[RECORDS FOR THIS EXERCISE start]
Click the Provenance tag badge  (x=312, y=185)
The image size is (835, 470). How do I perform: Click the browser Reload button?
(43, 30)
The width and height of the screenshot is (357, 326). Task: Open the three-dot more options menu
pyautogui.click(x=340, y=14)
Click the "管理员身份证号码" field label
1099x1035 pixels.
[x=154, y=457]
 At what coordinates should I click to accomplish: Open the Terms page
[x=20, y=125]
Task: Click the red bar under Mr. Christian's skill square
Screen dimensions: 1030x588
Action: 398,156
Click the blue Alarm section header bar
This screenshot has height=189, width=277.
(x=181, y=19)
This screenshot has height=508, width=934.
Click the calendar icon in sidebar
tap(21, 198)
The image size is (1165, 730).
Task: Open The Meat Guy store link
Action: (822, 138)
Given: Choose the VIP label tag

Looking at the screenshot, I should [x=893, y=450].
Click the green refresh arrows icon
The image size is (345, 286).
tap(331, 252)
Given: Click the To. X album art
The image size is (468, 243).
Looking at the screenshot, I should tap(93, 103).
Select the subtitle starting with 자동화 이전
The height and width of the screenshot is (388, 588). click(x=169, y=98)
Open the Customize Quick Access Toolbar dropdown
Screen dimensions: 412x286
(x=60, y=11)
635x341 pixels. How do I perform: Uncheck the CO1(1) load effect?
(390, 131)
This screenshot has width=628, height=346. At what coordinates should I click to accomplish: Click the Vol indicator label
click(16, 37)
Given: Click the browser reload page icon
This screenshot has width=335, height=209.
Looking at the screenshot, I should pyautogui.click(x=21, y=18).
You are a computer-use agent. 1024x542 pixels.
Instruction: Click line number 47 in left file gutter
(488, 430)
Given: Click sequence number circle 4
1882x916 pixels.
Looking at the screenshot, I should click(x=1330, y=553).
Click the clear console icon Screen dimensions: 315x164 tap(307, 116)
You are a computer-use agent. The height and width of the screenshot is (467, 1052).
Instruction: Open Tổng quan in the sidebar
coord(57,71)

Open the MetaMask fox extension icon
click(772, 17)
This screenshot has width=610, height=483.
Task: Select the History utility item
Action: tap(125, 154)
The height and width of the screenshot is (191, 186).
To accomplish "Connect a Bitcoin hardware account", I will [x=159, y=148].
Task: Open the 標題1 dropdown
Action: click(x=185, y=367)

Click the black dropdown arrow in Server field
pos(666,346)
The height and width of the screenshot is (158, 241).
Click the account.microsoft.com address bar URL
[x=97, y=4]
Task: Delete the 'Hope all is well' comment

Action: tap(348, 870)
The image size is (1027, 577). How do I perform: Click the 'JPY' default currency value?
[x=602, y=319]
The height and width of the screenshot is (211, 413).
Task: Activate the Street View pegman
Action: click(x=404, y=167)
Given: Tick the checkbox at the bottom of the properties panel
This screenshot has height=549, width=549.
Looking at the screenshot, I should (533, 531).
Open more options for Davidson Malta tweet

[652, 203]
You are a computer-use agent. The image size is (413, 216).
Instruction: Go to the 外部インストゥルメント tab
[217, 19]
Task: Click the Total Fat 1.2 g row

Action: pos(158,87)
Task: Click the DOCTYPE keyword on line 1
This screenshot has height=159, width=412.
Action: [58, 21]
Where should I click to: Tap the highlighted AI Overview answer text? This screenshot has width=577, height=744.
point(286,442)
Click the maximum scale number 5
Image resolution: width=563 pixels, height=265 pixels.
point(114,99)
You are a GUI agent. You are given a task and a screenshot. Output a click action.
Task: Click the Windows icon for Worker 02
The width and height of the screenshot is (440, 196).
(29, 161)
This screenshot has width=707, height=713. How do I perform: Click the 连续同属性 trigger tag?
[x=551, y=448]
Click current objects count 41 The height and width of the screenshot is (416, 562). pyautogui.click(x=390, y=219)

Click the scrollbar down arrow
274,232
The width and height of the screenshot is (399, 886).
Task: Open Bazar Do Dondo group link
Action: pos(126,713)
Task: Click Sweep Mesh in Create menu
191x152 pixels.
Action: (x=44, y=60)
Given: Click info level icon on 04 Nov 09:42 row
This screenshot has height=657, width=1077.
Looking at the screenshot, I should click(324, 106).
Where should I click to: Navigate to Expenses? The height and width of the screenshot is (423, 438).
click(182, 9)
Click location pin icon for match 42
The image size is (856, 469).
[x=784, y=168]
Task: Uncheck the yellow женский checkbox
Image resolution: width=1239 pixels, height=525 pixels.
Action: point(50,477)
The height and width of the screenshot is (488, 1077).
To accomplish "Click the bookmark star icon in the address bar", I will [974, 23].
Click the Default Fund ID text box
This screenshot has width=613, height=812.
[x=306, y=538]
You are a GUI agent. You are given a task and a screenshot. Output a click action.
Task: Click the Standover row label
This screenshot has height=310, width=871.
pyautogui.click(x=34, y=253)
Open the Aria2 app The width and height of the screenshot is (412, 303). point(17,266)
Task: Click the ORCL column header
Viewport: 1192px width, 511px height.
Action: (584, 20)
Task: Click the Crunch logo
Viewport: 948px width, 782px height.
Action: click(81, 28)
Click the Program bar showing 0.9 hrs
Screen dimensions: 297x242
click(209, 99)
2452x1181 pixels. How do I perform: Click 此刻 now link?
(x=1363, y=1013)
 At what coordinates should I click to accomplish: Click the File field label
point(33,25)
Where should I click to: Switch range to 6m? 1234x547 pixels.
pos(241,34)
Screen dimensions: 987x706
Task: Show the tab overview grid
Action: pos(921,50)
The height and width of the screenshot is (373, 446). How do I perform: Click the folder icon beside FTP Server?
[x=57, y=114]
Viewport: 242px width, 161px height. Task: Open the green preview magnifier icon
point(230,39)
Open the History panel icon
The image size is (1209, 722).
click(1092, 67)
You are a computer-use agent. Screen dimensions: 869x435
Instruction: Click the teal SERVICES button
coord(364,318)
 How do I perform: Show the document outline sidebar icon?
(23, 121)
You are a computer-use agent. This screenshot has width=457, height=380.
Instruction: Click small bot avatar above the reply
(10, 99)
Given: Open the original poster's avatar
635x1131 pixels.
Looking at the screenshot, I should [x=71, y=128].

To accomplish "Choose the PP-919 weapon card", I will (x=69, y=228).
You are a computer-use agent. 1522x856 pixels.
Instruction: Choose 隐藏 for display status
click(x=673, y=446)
[RECORDS FOR THIS EXERCISE end]
▶ _DIRECTION_
Retype everything from the line containing "At what coordinates should I click to accomplish: Click the File" down to the end of the listing above, keeping every line unchanged.

▶ _ANSWER TO THE TASK_
 At what coordinates should I click to accomplish: Click the File field label
point(33,25)
Where should I click to: Switch range to 6m? 1234x547 pixels.
pos(241,34)
Screen dimensions: 987x706
Task: Show the tab overview grid
Action: pos(921,50)
The height and width of the screenshot is (373, 446). How do I perform: Click the folder icon beside FTP Server?
[x=57, y=114]
Viewport: 242px width, 161px height. Task: Open the green preview magnifier icon
point(230,39)
Open the History panel icon
The image size is (1209, 722).
click(1092, 67)
You are a computer-use agent. Screen dimensions: 869x435
Instruction: Click the teal SERVICES button
coord(364,318)
 How do I perform: Show the document outline sidebar icon?
(23, 121)
You are a computer-use agent. This screenshot has width=457, height=380.
Instruction: Click small bot avatar above the reply
(10, 99)
Given: Open the original poster's avatar
635x1131 pixels.
Looking at the screenshot, I should [x=71, y=128].

To accomplish "Choose the PP-919 weapon card", I will (x=69, y=228).
You are a computer-use agent. 1522x856 pixels.
Instruction: Choose 隐藏 for display status
click(x=673, y=446)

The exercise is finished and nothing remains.